Hermann Wiemer was convinced that great wines can be made at Finger Lakes and started a life-long experiment. To learn about the Lakes and the vines. He succeeded. Today, his legacy continues with a fantastic team of talented people. And Fred Merwarth and Oskar Bynke – the nicest winemakers on earth. Our visit at Hermann J. Wiemer.
Since 1839, wine is made at Finger Lakes. A long time before Hermann Wiemer came to Dundee at Seneca Lake in the 1960s. But when Hermann came to the region there was not much to work with. Only small wineries produced rather low quality wines. There was almost no information available about the soil texture and the layers of rock in the region. Still, Hermann was deeply convinced that it is possible to make fantastic wines in this region. So he started to learn.

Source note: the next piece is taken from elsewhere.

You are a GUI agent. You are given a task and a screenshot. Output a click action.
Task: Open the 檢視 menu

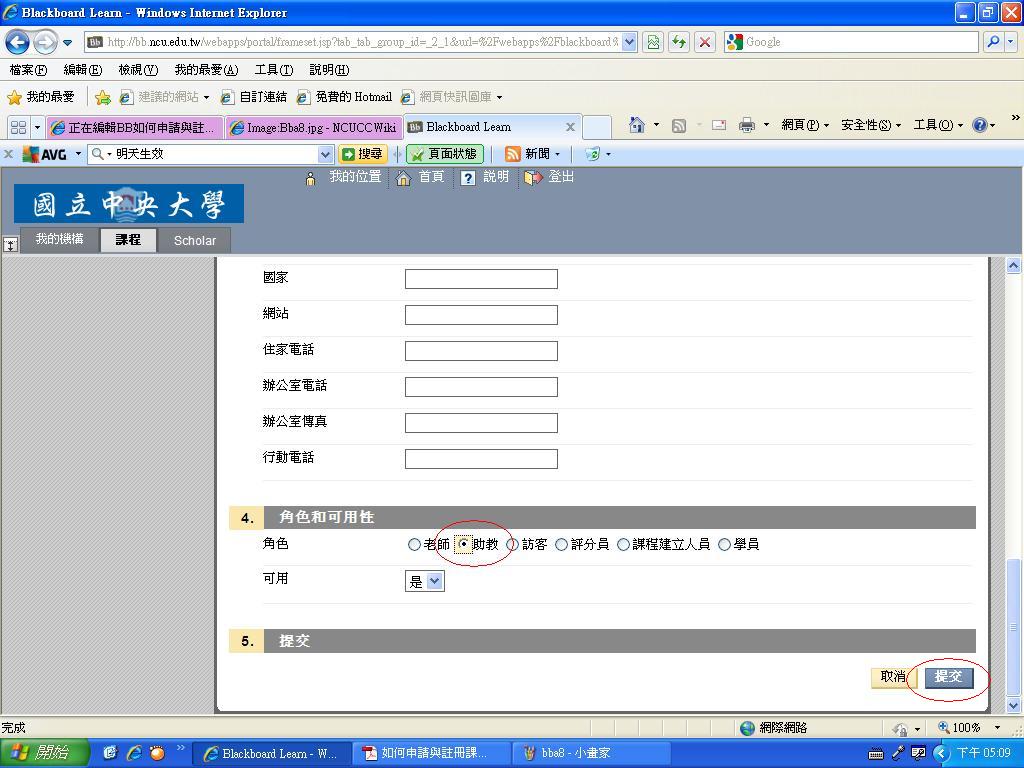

The ingredients of this recipe were three: The strong believe that the climate at the Finger Lakes is comparable to the Moselle area in Germany where Hermann’s family has been making wines for centuries. The strong believe that the vinifera grape is the perfect fit for this climate. And finally, the strong believe that if you are willing to try as many things as you can by combining different grape style with different soils – you will be able to make unbelievable wines.

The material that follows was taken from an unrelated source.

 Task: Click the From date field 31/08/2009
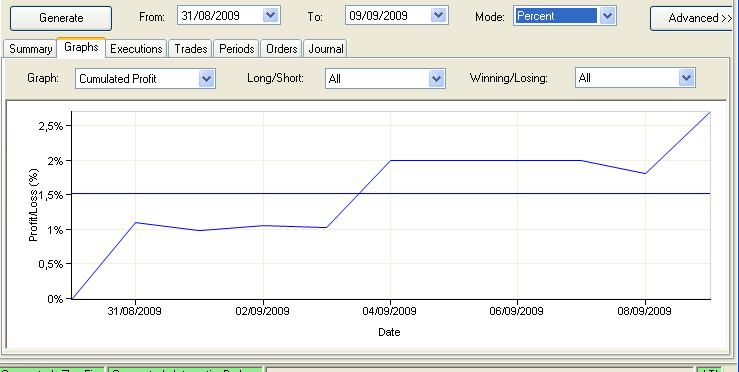221,16
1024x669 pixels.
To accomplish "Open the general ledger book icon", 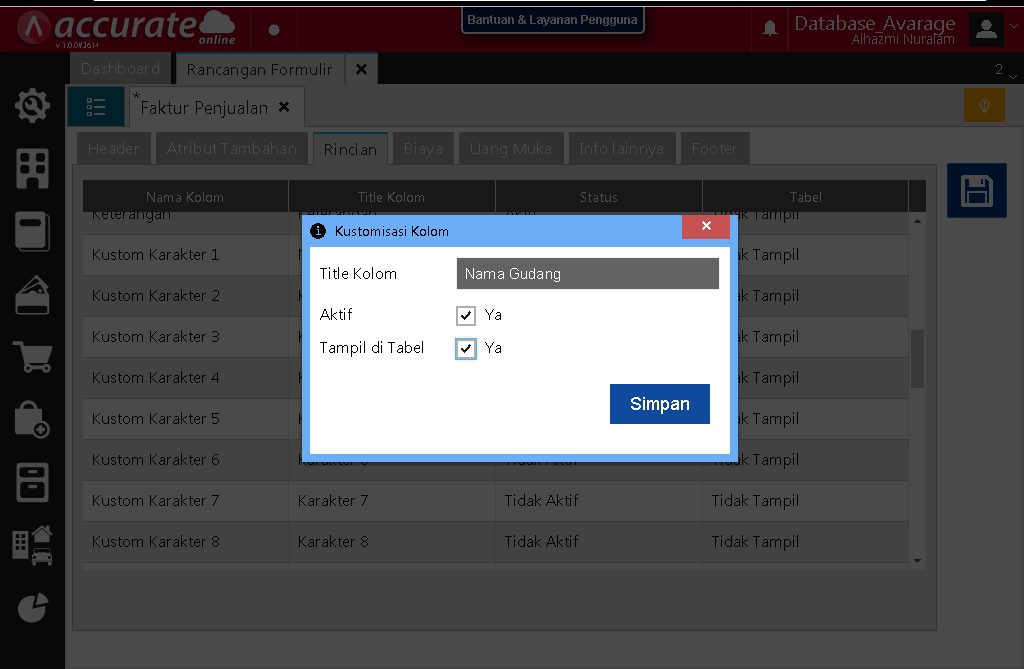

Today, the vision has become reality
Fred Merwarth is definitely someone to fall in love with. Just because he is such a nice person. We came as friends of the winery and felt like friends when we left. His contagious passion for winemaking is hard to explain. It’s his life. When Oskar Bynke comes into the room there is energy. There is also fun, joking and laughing. A wine lover, a networker – the perfect sales guy. Together they prove that the vision of making great wines at Finger Lakes is becoming reality – year after year even more.
We learned fast that this winery has to deal with a very high complexity. The Finger Lakes are special. The soil is very different one area to the next. From one row of vines to the next it might be smarter to grow another grape style. You have to understand many details to get the picture together.
In love with Magdalena
Oskar and Fred invited us to try a lineup from another planet. From the newest to aged Riesling from the old days. Our personal highlight was a dry Johannisberg from 1999 – another proof of how fantastically Riesling ages. But also the youngest vintage was true fun in the glass. This is high quality Riesling.
And then there is Magdalena – which is not just a beautiful name but even more so a beautiful vineyard. Planted in 1999, the vines are old enough to show the full potential of this terroir. We fell in love with it – the dry Riesling from this vineyard from a cooler year like 2014 has so much potential for fantastic aging. If you have the chance: Buy it, put it in your cellar, give it five to ten years and you will be very happy.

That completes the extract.